En permettant de suivre ses entraînements et en activant au besoin des alertes et des rappels, il devient plus facile de pratiquer avec régularité. Même les non sportifs peuvent se contenter de compter leur activité quotidienne pour évaluer si les 10 000 pas quotidiens souhaitables sont effectivement atteints ou non. Le simple fait de porter ces dispositifs améliore de 10 à 25% l’activité physique quotidienne et jusqu’à 32% si l’on se fixe un objectif, que là encore le numérique rend facile à noter et à partager.
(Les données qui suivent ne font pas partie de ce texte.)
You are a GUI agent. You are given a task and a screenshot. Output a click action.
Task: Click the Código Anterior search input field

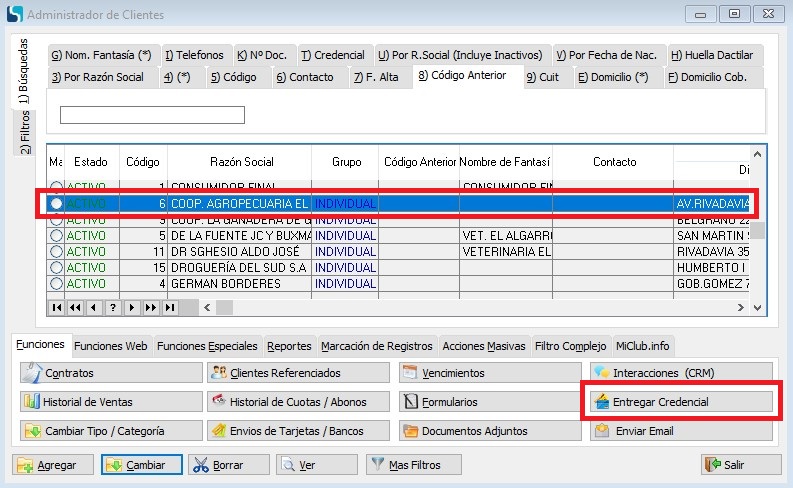(152, 115)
Plus généralement, le smartphone, avec toutes ses autres fonctionnalités, peut facilement se transformer en entraîneur personnel, pour la course, le vélo, l’aviron, la natation, etc. Les systèmes de coaching audio, sur lecteur MP3 ou smartphone ont beaucoup de succès. Pour les joggeurs, les « baladeurs intelligents » sélectionnent automatiquement les morceaux de leur playlist dont le rythme est synchronisé à l’allure souhaitée, ce qui diminue la sensation d’effort et accroît la performance. Lancé par le National Health Service britannique, le programme de podcast audio « Du canapé au km 5 » (Couch 2 5K) a rencontré un grand succès. Il permet en neuf semaines de se remettre au sport sans risque, jusqu’à être capable de courir cinq km en 30 minutes sans interruption. Les séances alternent morceaux musicaux à différents rythmes (échauffement, accélérations, récupération), avec des consignes audio, le tout selon une progression bien adaptée à la condition physique de non sportifs. En moins de 18 mois, Couch25K a été téléchargé par 10 millions de personnes et plusieurs dizaines de milliers d’entre elles se conseillent et s’entraident sur le forum de discussion associé au programme.
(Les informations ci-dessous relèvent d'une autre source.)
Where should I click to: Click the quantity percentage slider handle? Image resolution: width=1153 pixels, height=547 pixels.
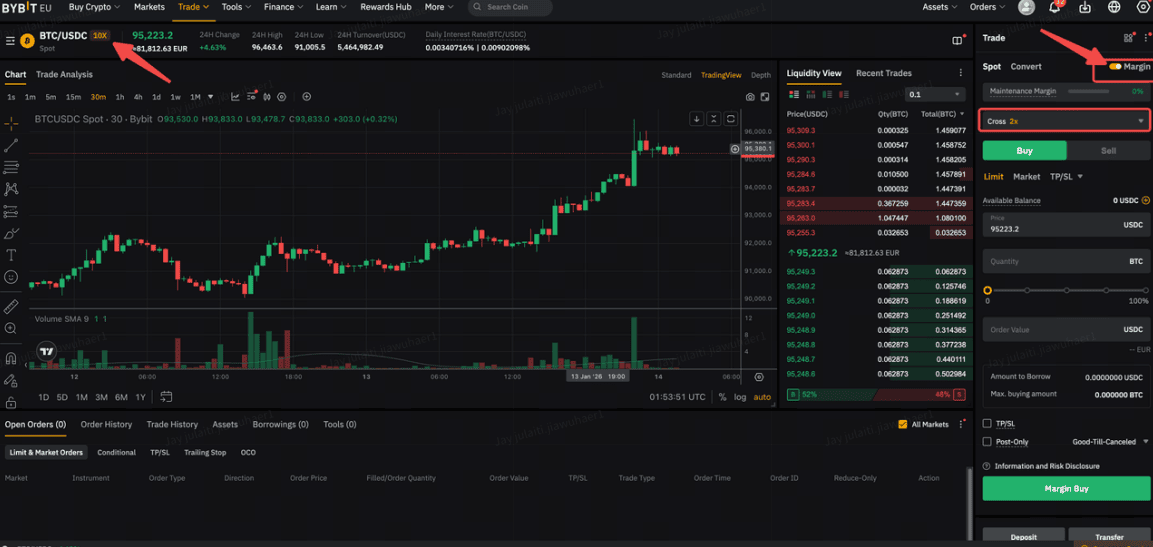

Autre bonne pratique dont nous connaissons tous les vertus : manger équilibré et modérément. Que le numérique nous aide à modifier nos comportements en la matière et pour longtemps serait une grande avancée individuelle, mais aussi de santé publique tant l’obésité devient une tendance lourde.

Une première idée est d’adapter les principes nutritionnels scientifiquement reconnus aux habitudes de chaque individu afin de les modifier le moins possible, par des algorithmes de personnalisation avancée. Le principe est simple : plus l’effort à réaliser est faible, plus les individus réussissent à suivre le régime sur la durée. Or, la durée est essentielle car seules les habitudes alimentaires suivies à long terme apportent les bénéfices espérés. Le service LeDiet, qui fonctionne sur ce principe, revendique ainsi 5 millions de profils clients analysés en France et aux Etats-Unis.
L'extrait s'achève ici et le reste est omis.